21. The applicant fails to show that the evidence he is relying on in support that the property did not belong to the deceased is newly discovered and was not within his knowledge even after the exercise of due diligence.

22. The Court of Appeal when addressing the issue of discovery of new evidence as ground for allowing a review application had the occasion to pronounce itself in ROSA KAIZA vs. ANGELO MPANJU KAIZA [2009] eKLRwhere the court quoting from a commentary by Mulla on similar provision of the Indian Civil Procedure Code 15th Edition at page 2726 stated;

“Application on this ground must be treated with great caution and as required by Rule 4 (2) (b) the court must be satisfied that the materials placed before it in accordance with the formalities of the law do prove the existence of the facts alleged.  Before a review is allowed on the ground of a discovery of new evidence, it must be established that the applicant had acted with due diligence and that existence of the evidence was not within his knowledge; where review was sought for on the ground of discovery of new evidence but it was found that the petitioner had not acted with due diligence, it is not open to the court to admit evidence on the ground of sufficient cause.  It is not only the discovery of new and important evidence that entitles a party to apply for a review, but the discovery of any new and important matter which was not within the knowledge of the party when the decree was made.”

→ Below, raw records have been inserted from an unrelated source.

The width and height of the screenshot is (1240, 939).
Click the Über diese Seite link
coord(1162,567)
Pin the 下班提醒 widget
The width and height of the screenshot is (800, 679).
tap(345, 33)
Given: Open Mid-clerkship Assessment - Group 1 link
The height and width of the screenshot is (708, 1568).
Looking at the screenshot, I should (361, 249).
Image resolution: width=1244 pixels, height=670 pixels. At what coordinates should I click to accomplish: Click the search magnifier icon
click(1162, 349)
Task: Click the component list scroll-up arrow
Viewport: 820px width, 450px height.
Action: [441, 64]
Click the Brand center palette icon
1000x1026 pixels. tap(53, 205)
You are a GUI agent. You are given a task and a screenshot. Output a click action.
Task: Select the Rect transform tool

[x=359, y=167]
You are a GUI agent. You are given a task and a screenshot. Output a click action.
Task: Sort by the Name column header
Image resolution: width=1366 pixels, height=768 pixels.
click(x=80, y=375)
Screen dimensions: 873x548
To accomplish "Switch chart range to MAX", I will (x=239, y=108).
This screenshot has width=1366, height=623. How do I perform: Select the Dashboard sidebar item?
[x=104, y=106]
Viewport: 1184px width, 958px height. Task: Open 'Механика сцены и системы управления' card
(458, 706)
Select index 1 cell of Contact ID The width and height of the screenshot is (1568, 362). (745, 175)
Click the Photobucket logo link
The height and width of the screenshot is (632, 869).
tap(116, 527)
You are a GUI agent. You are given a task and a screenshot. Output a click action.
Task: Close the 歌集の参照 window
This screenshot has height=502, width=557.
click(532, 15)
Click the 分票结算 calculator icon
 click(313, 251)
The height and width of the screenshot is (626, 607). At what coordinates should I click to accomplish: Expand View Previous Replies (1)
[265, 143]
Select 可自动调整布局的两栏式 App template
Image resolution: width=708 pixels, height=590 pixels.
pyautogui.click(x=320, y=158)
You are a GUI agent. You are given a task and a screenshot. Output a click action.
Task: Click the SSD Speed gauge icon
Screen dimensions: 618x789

23. It follows therefore that the current application for review is an attempt to introduce new evidence but which evidence was (if at all it existed) within the knowledge and reach of the applicant when the judgment was made.

24. With the result that the application herein fails to achieve the necessary threshold to warrant the orders sought.  The same is dismissed and I make the following orders;

1.  The application dated 6th January, 2016 is dismissed.

2.   Each party to bear its own costs.

DatedandSignedatNakuruthis 30thday ofJuly, 2019.